The Gods of Antiquity

Starting much before the Bronze Age and extending far into the Iron Age that had started, depending on the region, between 1200 BCE and 600 BCE, the lives of people from India to North Africa and southern Europe were focussed on the care and feeding of the gods.  However, China, sub-Saharan Africa, and Europe might have gone without gods for much of its prehistory.  In southwest Asia, Egypt and the Mediterranean lands, there were gods everywhere – several thousands of them.  Men and women of those times believed that taking good care of the gods was their most important duty.

In Latin, the term for the “care” of the gods was cultus and so we often come across the “cults” of the ancient gods.  A cult was an institution, with great buildings and endowments, with an ancient legacy of texts and rituals, and maintained by self-perpetuating guilds and priesthoods.  In the lands of the gods, every worshiper was necessarily a polytheist – a believer in many gods.  During the Pre-dynastic period in Egypt ((prior to 3100 BCE), every village and town or settlement possessed its god, whose worship and the glory of whose shrine increased or declined according to the prosperity of the community in which the deity lived.

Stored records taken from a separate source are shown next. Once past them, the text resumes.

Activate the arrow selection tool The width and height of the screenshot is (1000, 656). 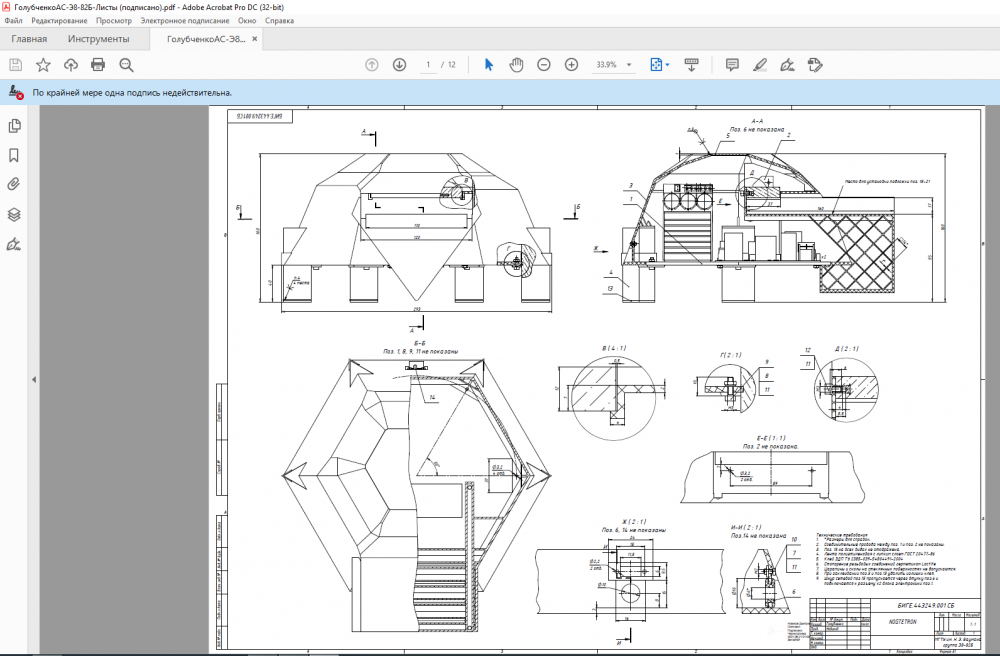tap(489, 65)
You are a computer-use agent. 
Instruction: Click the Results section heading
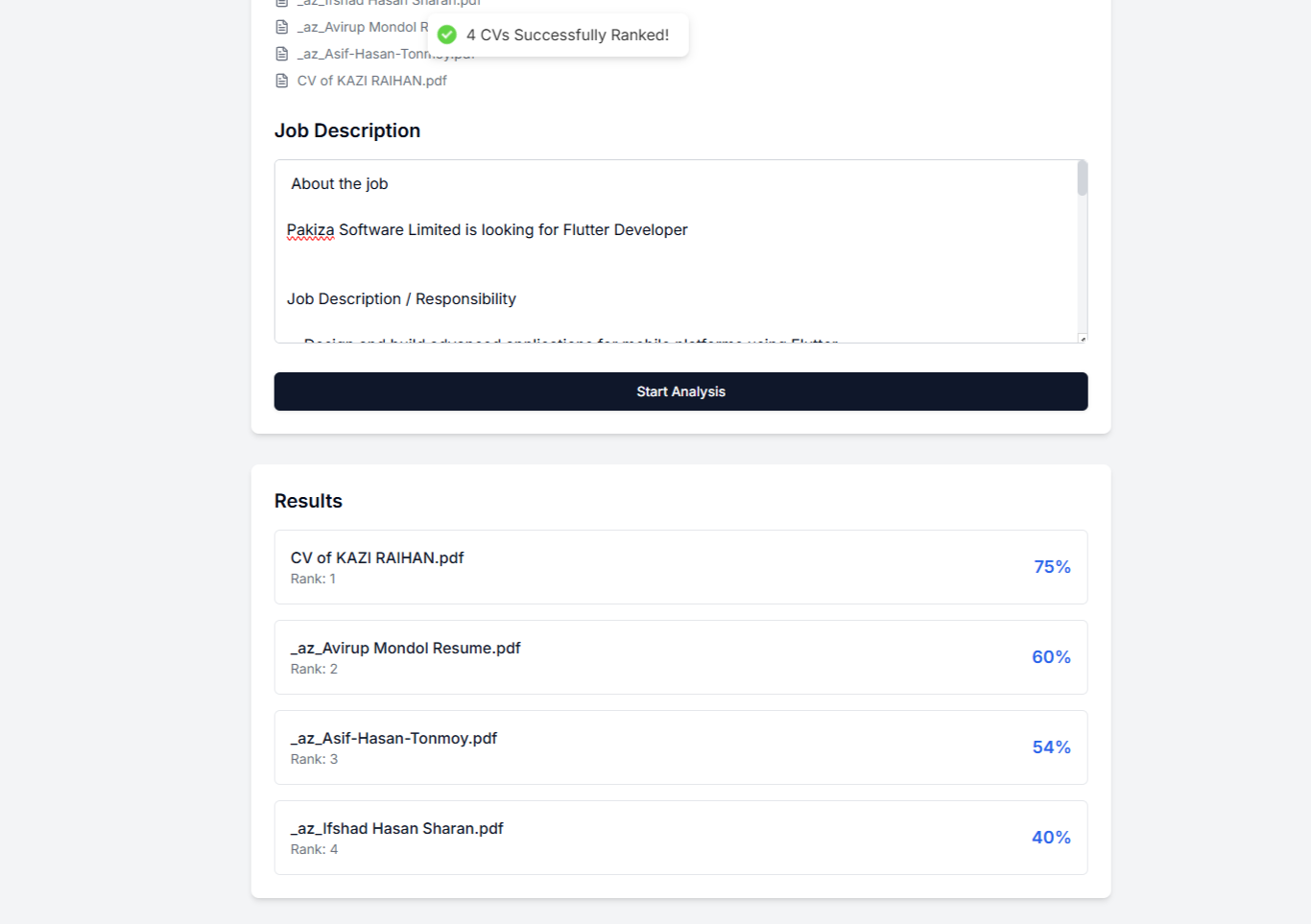[308, 500]
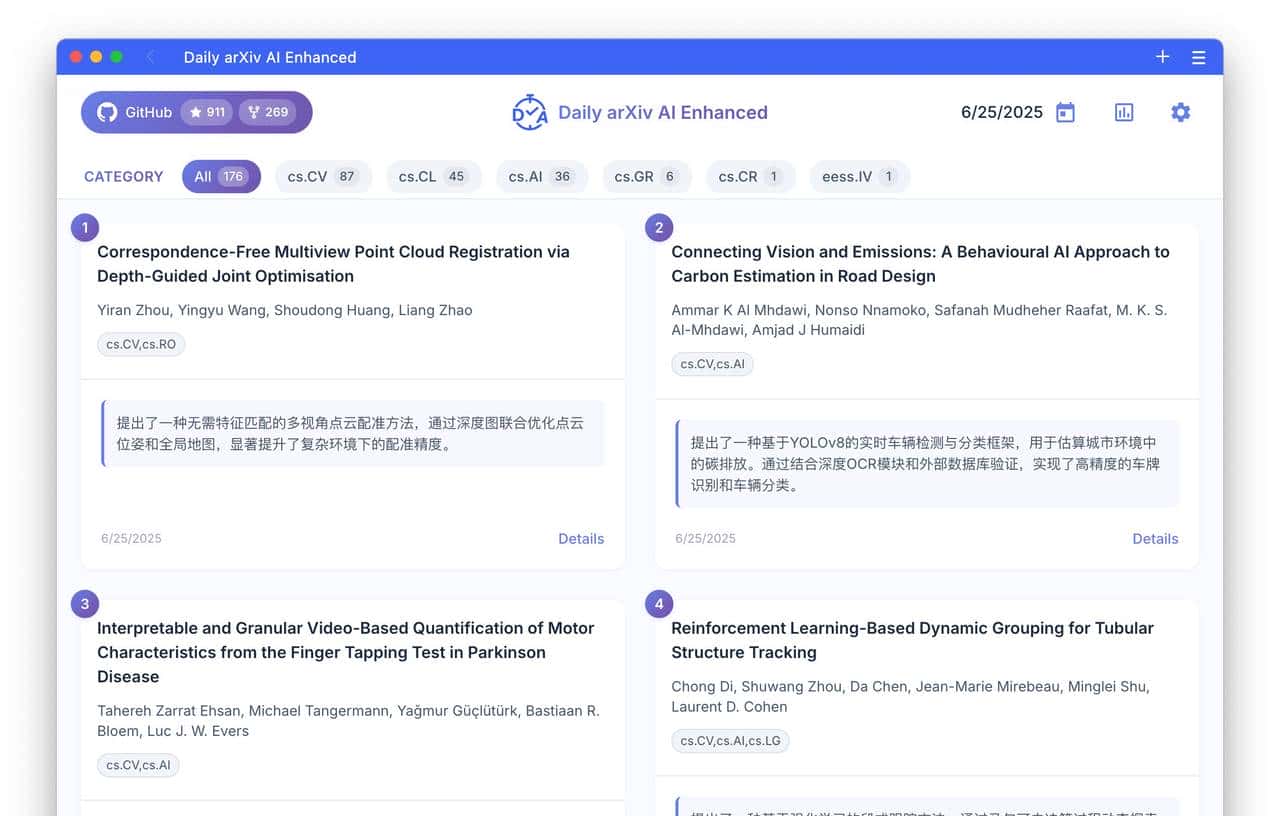Viewport: 1280px width, 816px height.
Task: Filter papers by cs.CL category
Action: coord(433,177)
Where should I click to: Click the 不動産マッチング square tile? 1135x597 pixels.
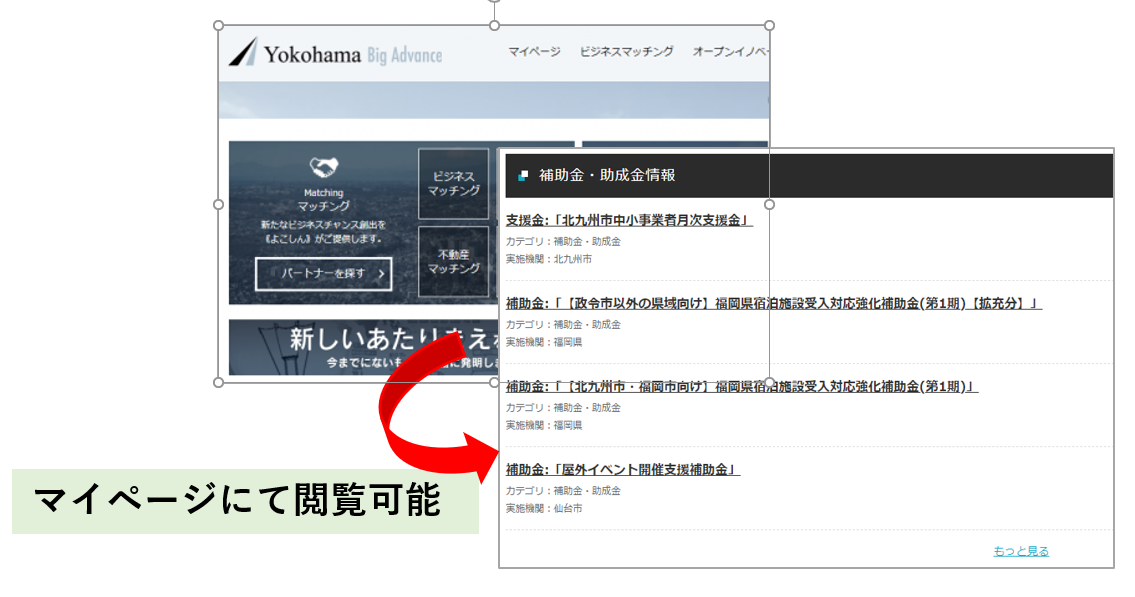[x=453, y=261]
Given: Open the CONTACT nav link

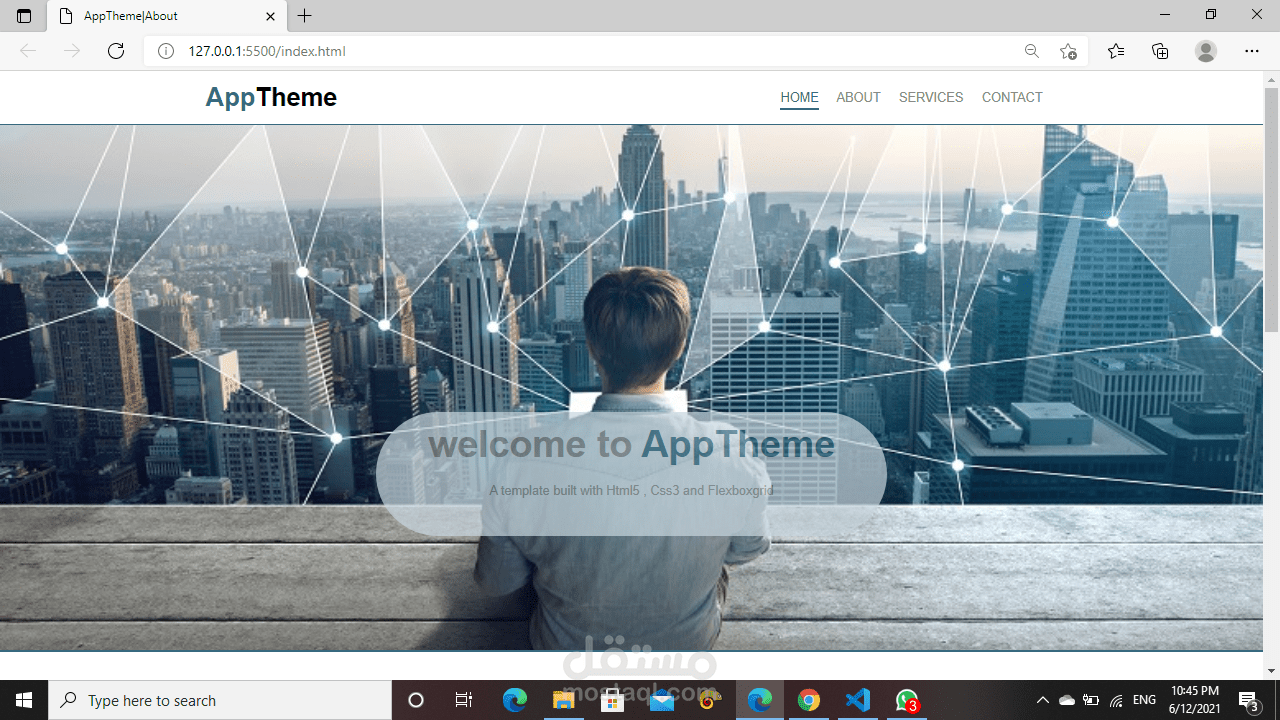Looking at the screenshot, I should [1012, 97].
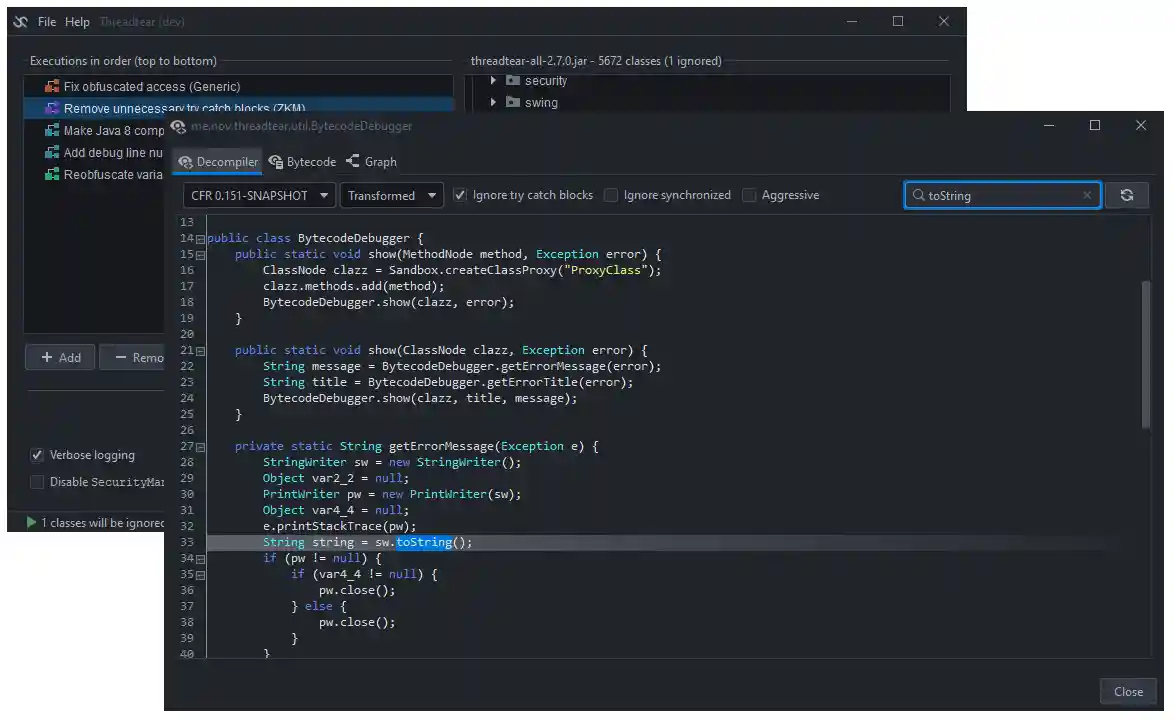Screen dimensions: 1174x721
Task: Click the Make Java 8 compatible execution icon
Action: pos(50,130)
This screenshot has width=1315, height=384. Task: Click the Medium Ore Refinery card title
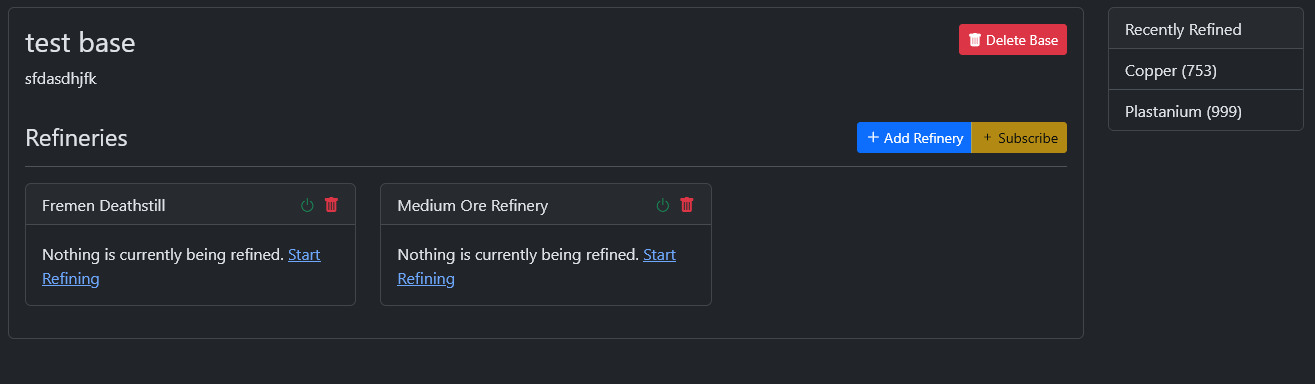pos(473,205)

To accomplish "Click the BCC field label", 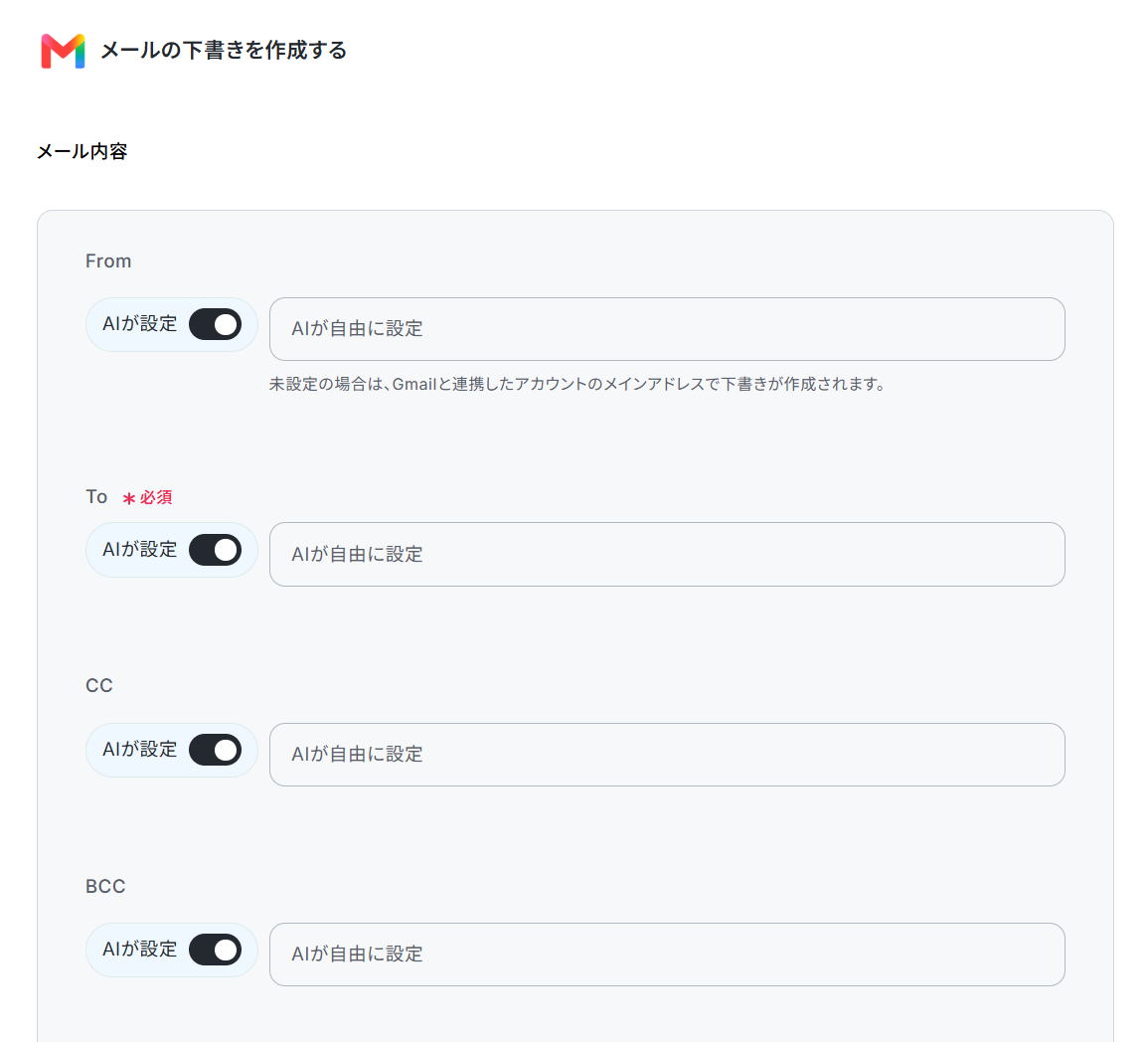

When the country was divided into sections (districts), which the Egyptians called espu or “nomes”, a certain god, or group of allied gods, came to represent each nome.  Such god(s) obtained the pre-eminence over all the other gods of the nome.  It became customary in each nome to regard the god of that nome as the “Great God,” and to endow him with all the powers and attributes possible.  We have, unfortunately, no means of knowing when the country was first split up into nomes. But the division must have taken place at a very early period, and the gods who were chosen to represent the nomes were undoubtedly those worshipped in the large towns or settlements during the Pre-dynastic period.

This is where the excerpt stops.